> [Problem details]
Having found the line containing "Toggle the orange icon in second panel header" in the records below, copy that line and each later one exactly, dropping pictures.

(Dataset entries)
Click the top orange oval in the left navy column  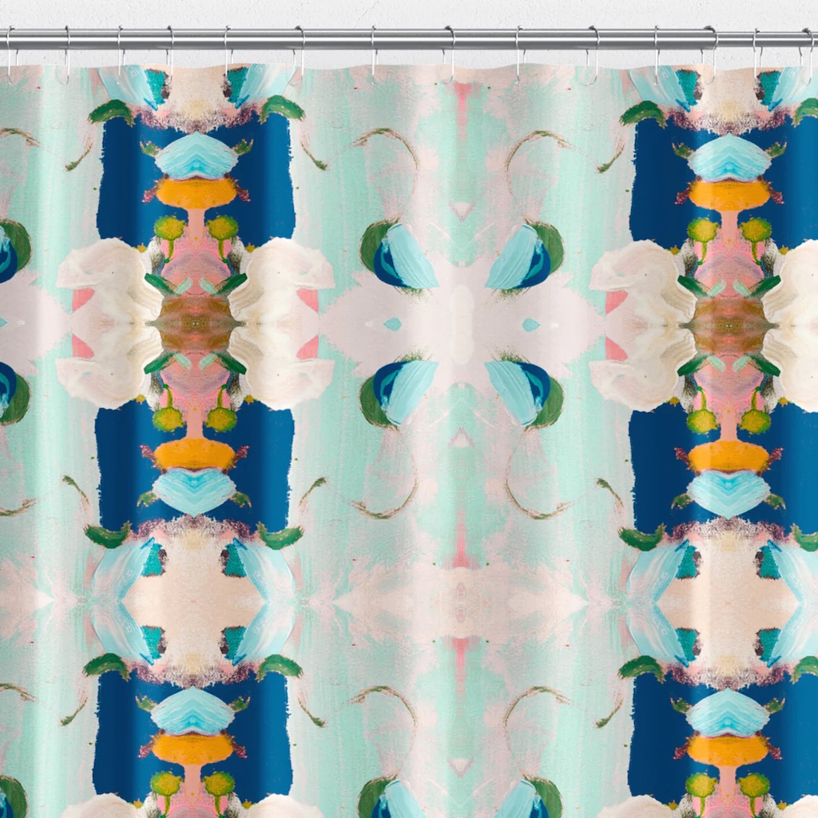tap(196, 193)
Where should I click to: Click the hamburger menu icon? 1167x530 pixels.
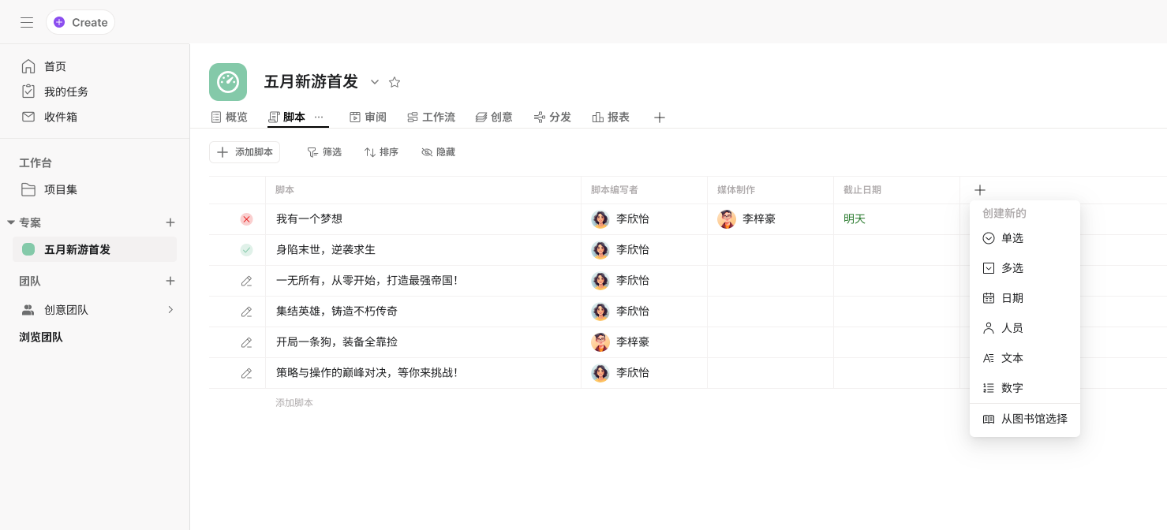(x=27, y=22)
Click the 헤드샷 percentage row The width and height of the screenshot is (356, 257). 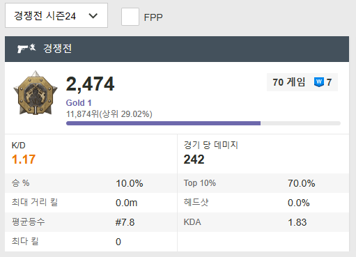click(x=263, y=203)
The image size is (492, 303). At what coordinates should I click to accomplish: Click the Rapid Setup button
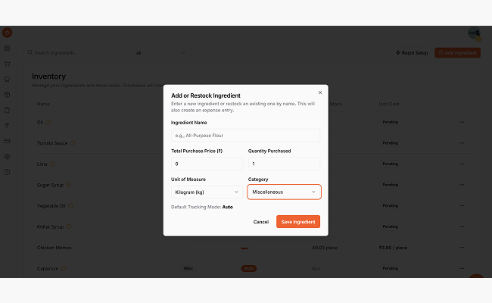click(x=412, y=53)
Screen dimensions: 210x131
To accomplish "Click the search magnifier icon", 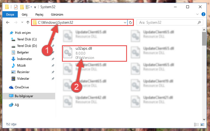I will point(199,22).
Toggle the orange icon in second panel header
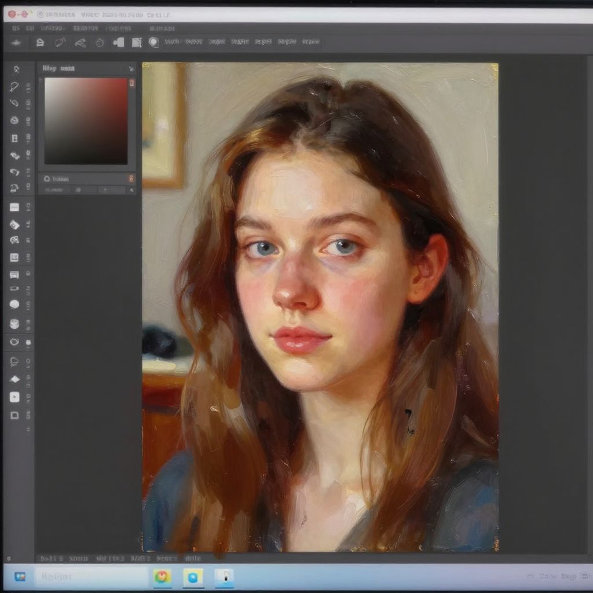 [x=131, y=179]
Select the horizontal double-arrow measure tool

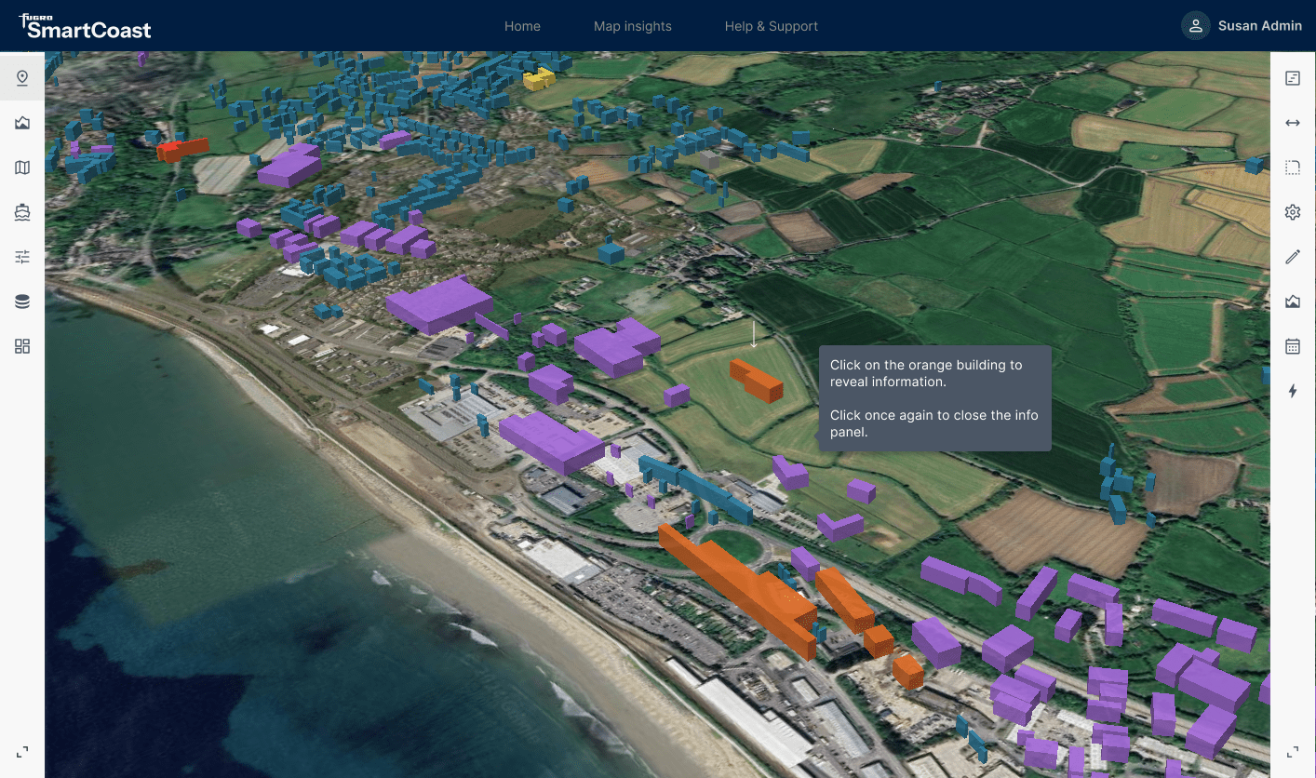1293,123
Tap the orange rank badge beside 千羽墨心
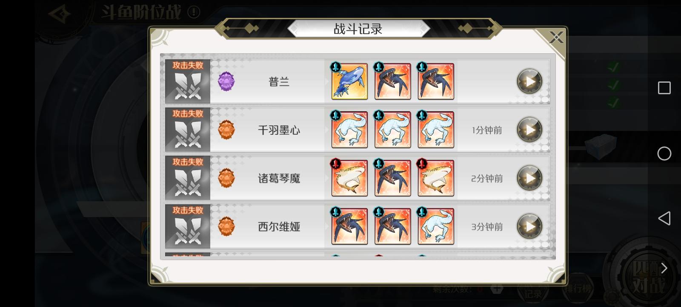Screen dimensions: 681x307 pyautogui.click(x=226, y=130)
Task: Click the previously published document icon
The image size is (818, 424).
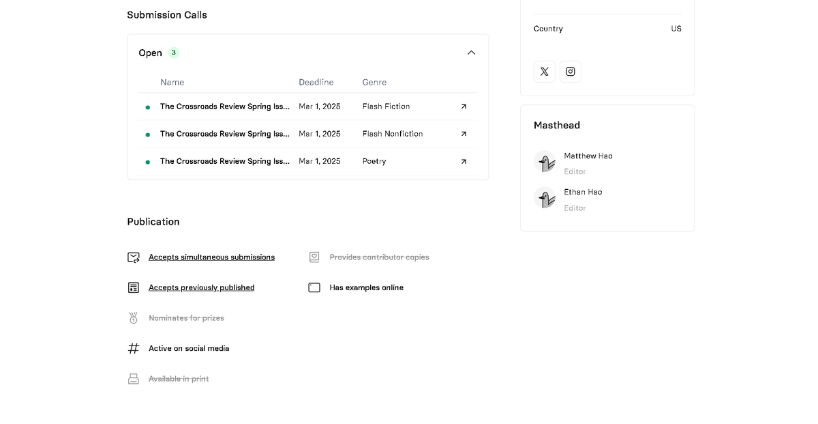Action: click(134, 287)
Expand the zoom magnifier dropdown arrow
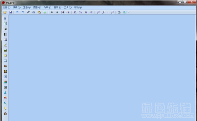Screen dimensions: 197x121 pos(108,12)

> [Exercise response]
Toggle the orange icon in second panel header
 [x=131, y=179]
Select the horizontal double-arrow measure tool

1293,123
Tap the orange rank badge beside 千羽墨心
Screen dimensions: 681x307 pyautogui.click(x=226, y=130)
Task: Click the previously published document icon
The image size is (818, 424).
Action: click(134, 287)
Expand the zoom magnifier dropdown arrow
Screen dimensions: 197x121 pos(108,12)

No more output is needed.